• TEXT:
___

Re: C++ mapping of OUT variable-length structures

[Diego Sevilla Ruiz <dsevilla ditec um es>]

Hi!

On Wed, Apr 24, 2002 at 09:31:55PM +0200, ERDI Gergo wrote:
| On Wed, 24 Apr 2002, Diego Sevilla Ruiz wrote:
| 
| > | So this is useful when you pass in (on the caller side) a non-empty
| > | structure, right?
| > 
| > Hmmm... I can't understand what you mean by a non-empty structure...
| > This has nothing to do with either if the structure is empty or
| > non-empty... (and I don't see the need for an empty structure either...)
| 
| OK so let's talk about actual code here.
| 
| Suppose I have the following on the client side:
| 
| 	Test::Test_st *strct;
| 	master_ptr->foo (strct);
| 	// Do stuff on strct
| 	delete strct;

OK.

| 
| The signature of foo is, according to this _out convention:
| 
| 	void foo (Test::Test_st_out struct_out);
| 
| So in the above example, when master_ptr->foo returns, struct_out points
| to a valid structure, right?
| 
| So, what happens when instead, the following is done:
| 
| 	Test::Test_st *strct = new Test::Test_st;
| 	// Fill strct
| 	// Use it as an IN parameter
| 	other_ptr->other_method (*strct);
| 		
| 	master_ptr->foo (strct);
| 
| 	delete strct;
| 

So you are leaking memory here. That of the previous "new" allocated
struct. 

The correct code is to either 

1. use Test::Test_st_var struct or
2. add a delete struct *after* other_method and *before* foo call.

| Will master_ptr->foo in this case delete the old strct first?

No, it wont. It will free it *only* if you are using a _var variable.

| Or is this
| simply something that shouldn't be done? If it shouldn't be done, then I,
| again, don't understand what the _out class is supposed to do: you could
| use vanilla Test::Test_st*&'s as the OUT argument type and do the same.

___

Rows from a screen grounding dataset
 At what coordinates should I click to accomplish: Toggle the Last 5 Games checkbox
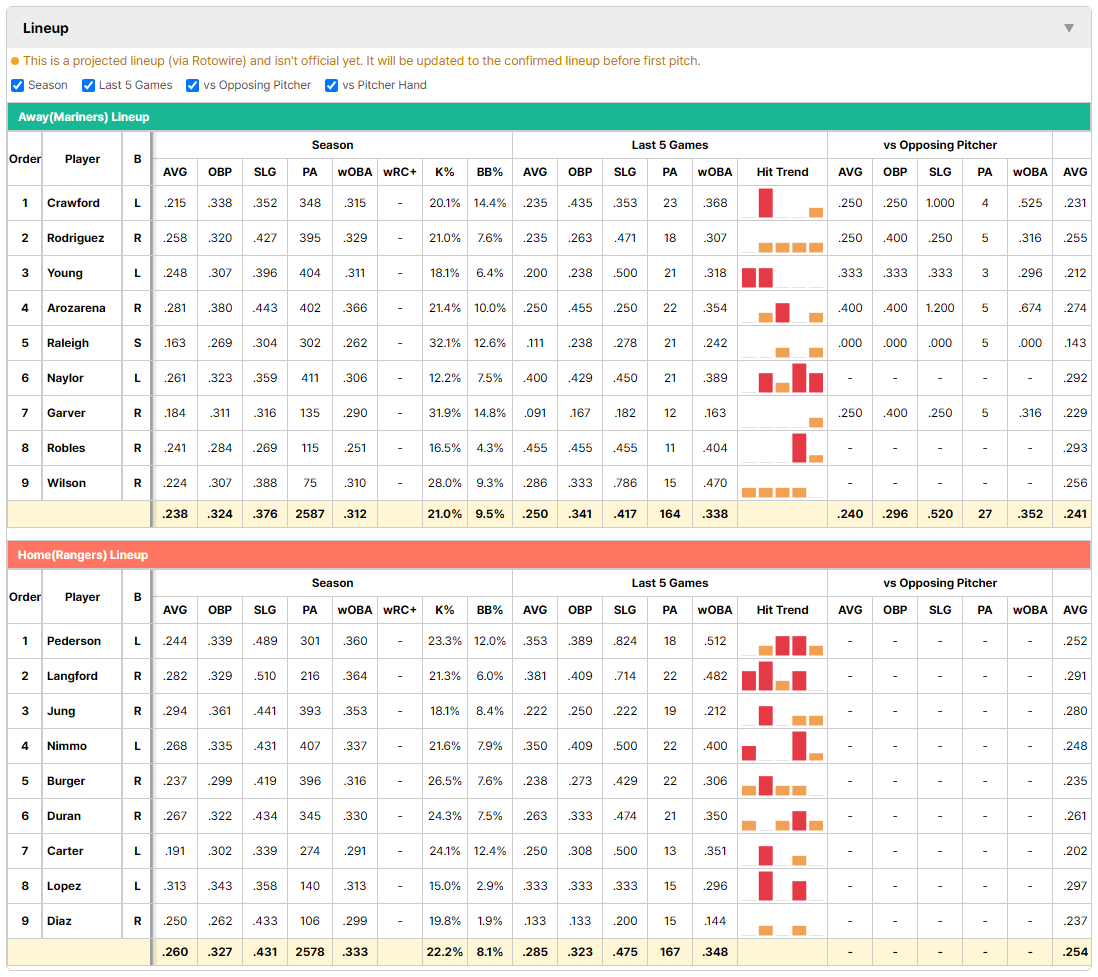tap(88, 85)
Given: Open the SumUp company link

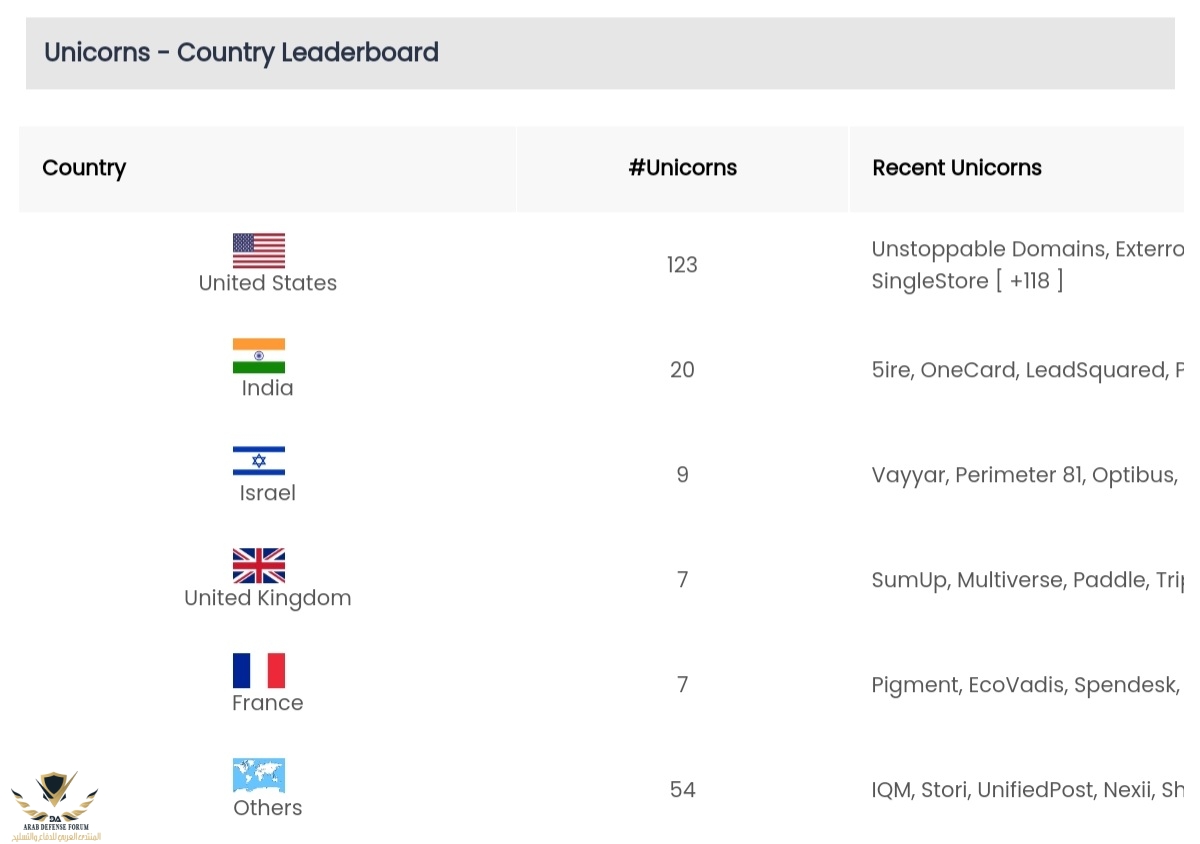Looking at the screenshot, I should coord(909,580).
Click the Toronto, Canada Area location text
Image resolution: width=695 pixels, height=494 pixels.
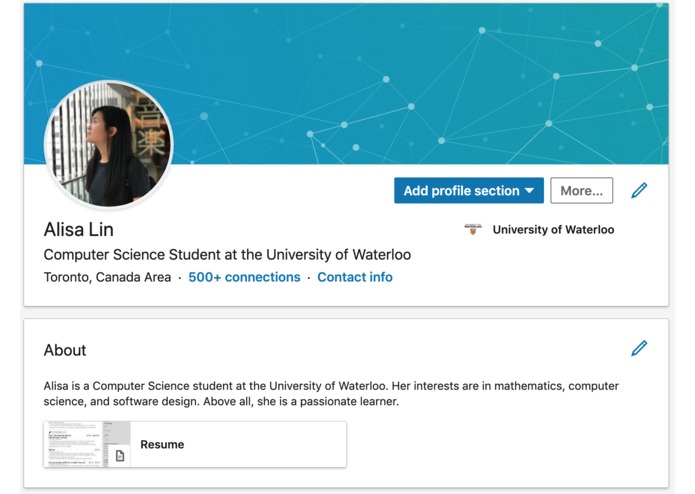tap(107, 277)
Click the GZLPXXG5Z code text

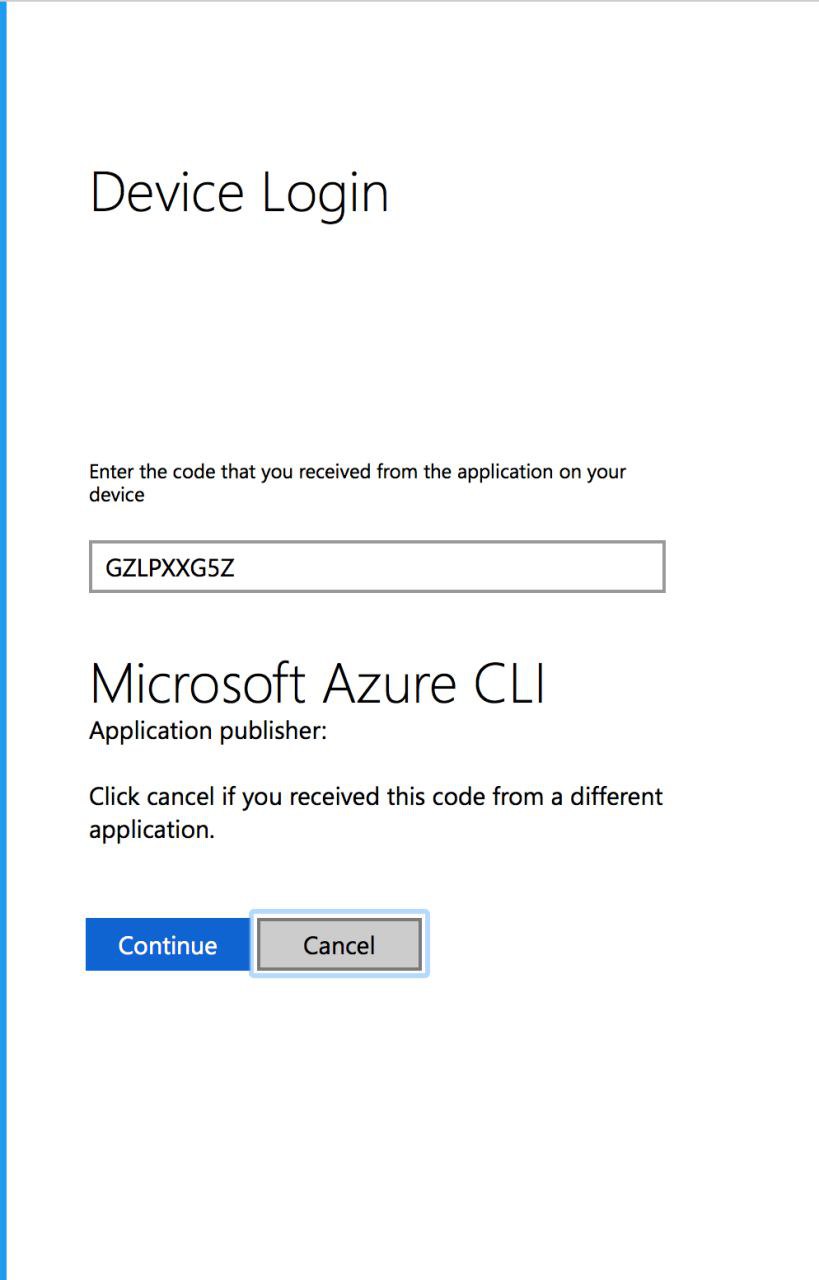[x=169, y=568]
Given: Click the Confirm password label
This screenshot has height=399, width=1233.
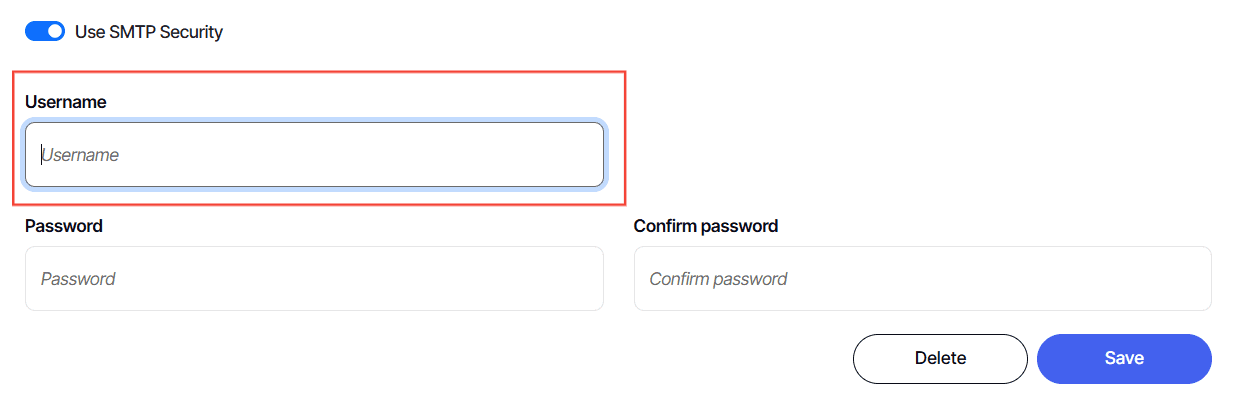Looking at the screenshot, I should [706, 226].
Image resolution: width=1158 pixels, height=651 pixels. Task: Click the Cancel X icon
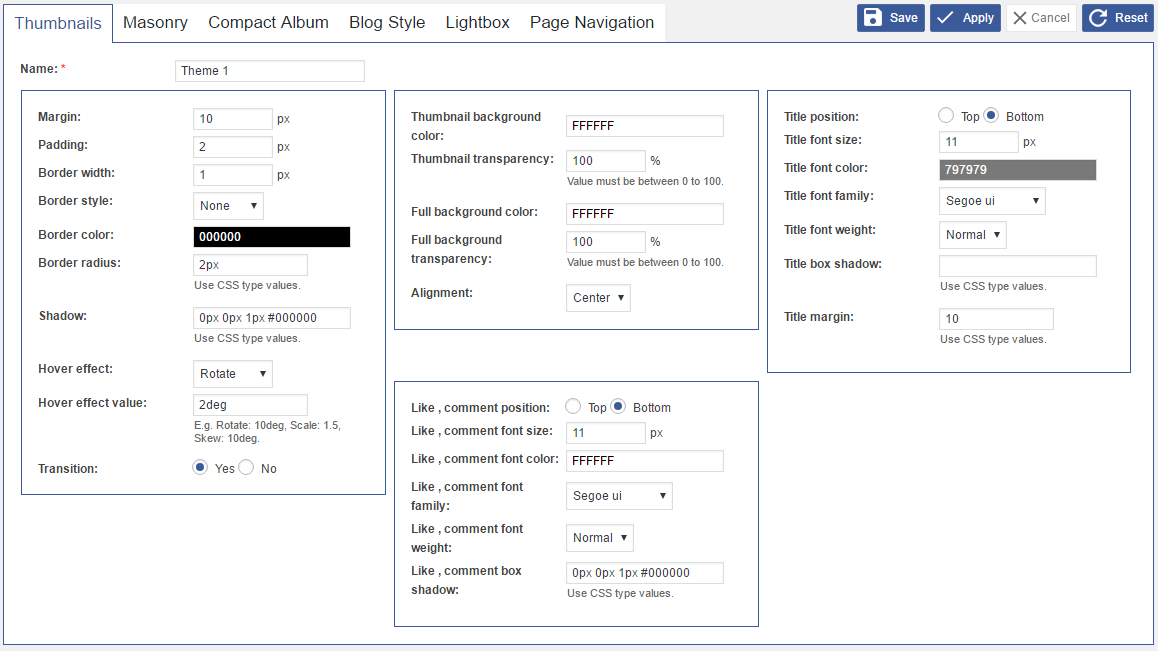point(1020,18)
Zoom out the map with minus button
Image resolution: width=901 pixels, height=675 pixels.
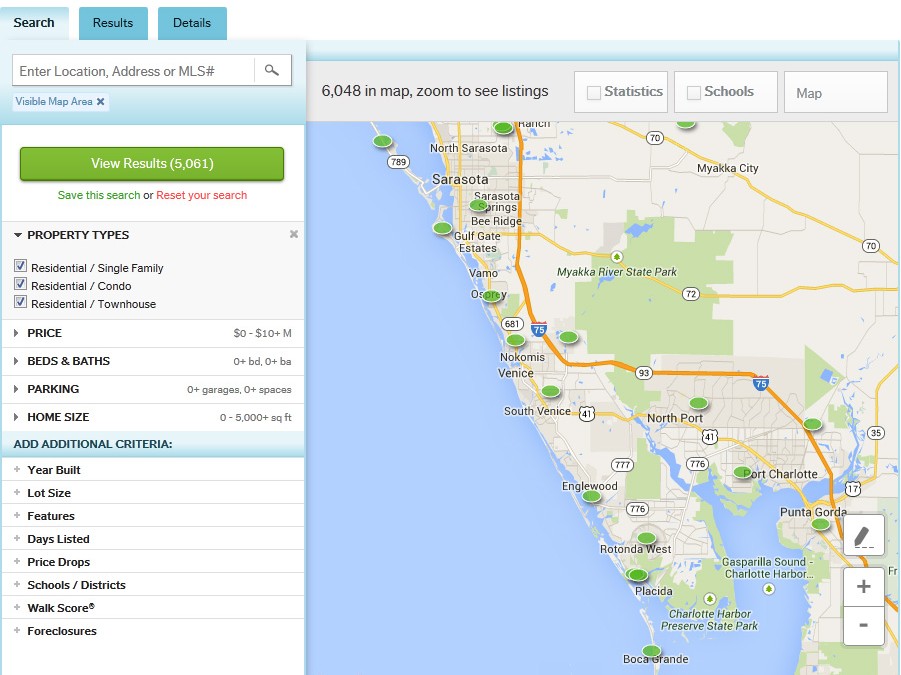coord(863,626)
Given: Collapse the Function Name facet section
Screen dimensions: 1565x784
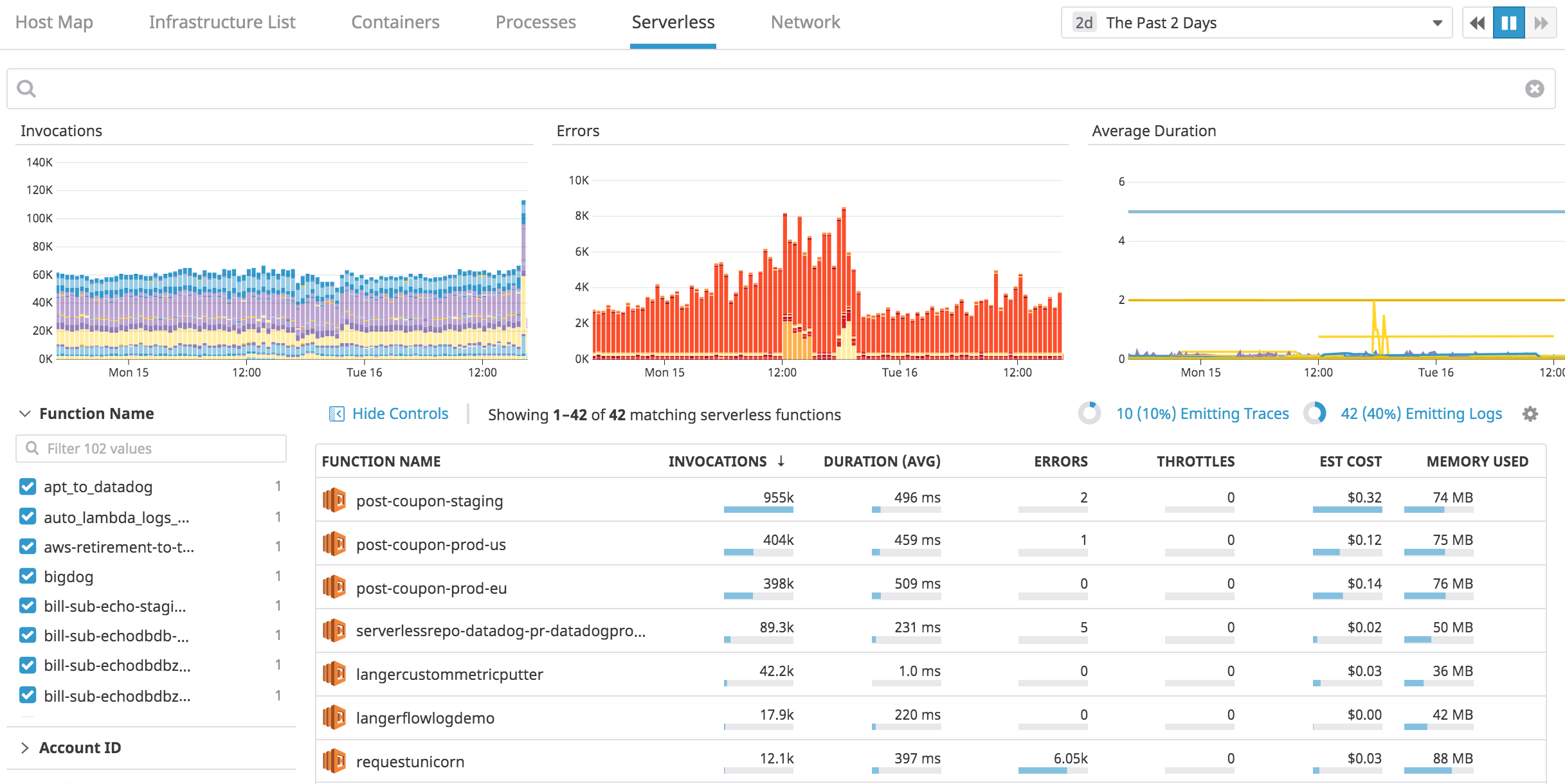Looking at the screenshot, I should 24,413.
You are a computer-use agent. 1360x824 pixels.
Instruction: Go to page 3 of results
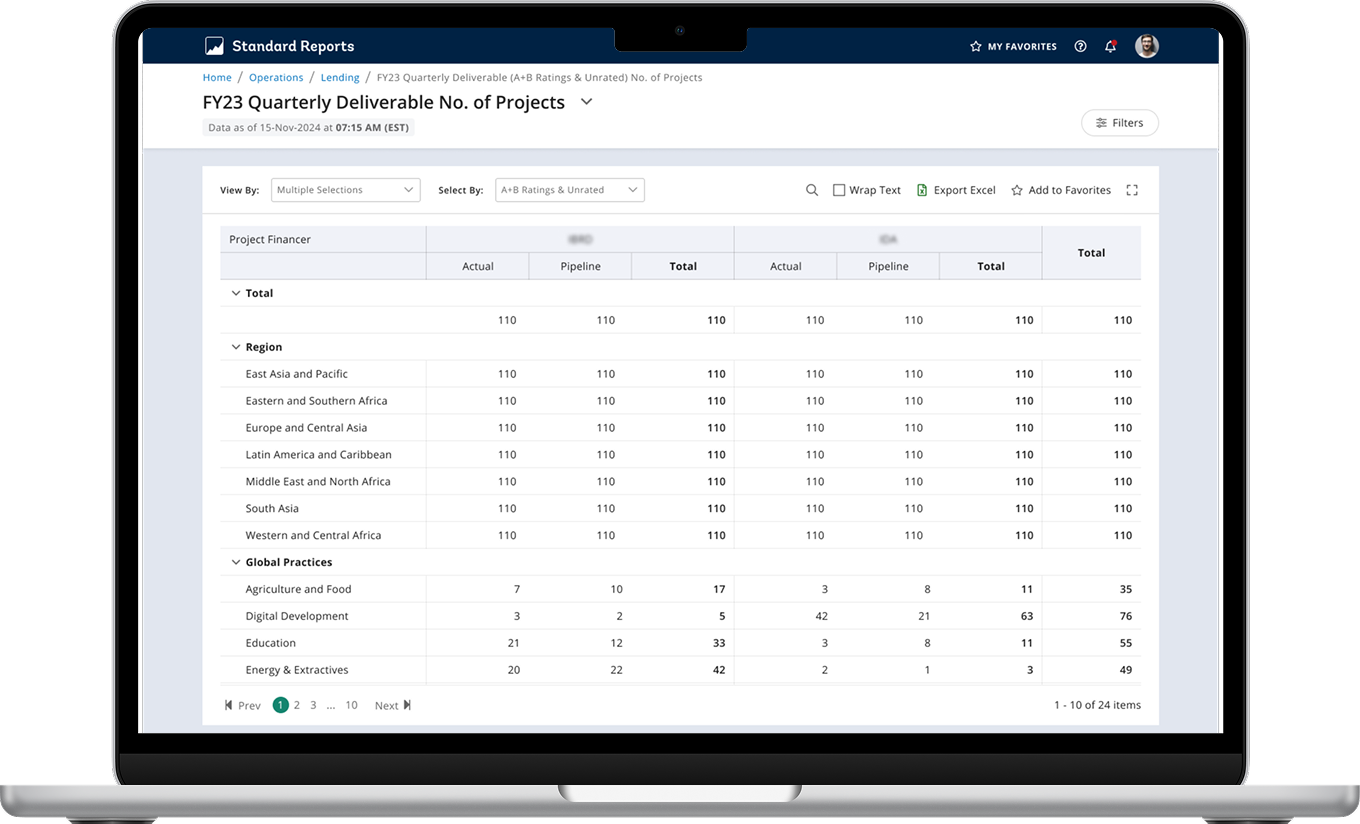(x=313, y=705)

___

• PROBLEM A:
Answer these questions from the C++ mailing-list message:
(i) What signature does foo have under the _out convention?
(ii) What two fixes does the reply give for the memory leak?
(iii) Under what condition will the old structure be freed?
• PROBLEM B: Reproduce the C++ mailing-list message word for word from "On Wed, Apr" to "a non-empty structure...".

• SOLUTION A:
(i) void foo (Test::Test_st_out struct_out);
(ii) Use Test::Test_st_var struct, or add a delete struct after other_method and before the foo call.
(iii) Only if a _var variable is used.

• SOLUTION B:
On Wed, Apr 24, 2002 at 09:31:55PM +0200, ERDI Gergo wrote:
| On Wed, 24 Apr 2002, Diego Sevilla Ruiz wrote:
| 
| > | So this is useful when you pass in (on the caller side) a non-empty
| > | structure, right?
| > 
| > Hmmm... I can't understand what you mean by a non-empty structure...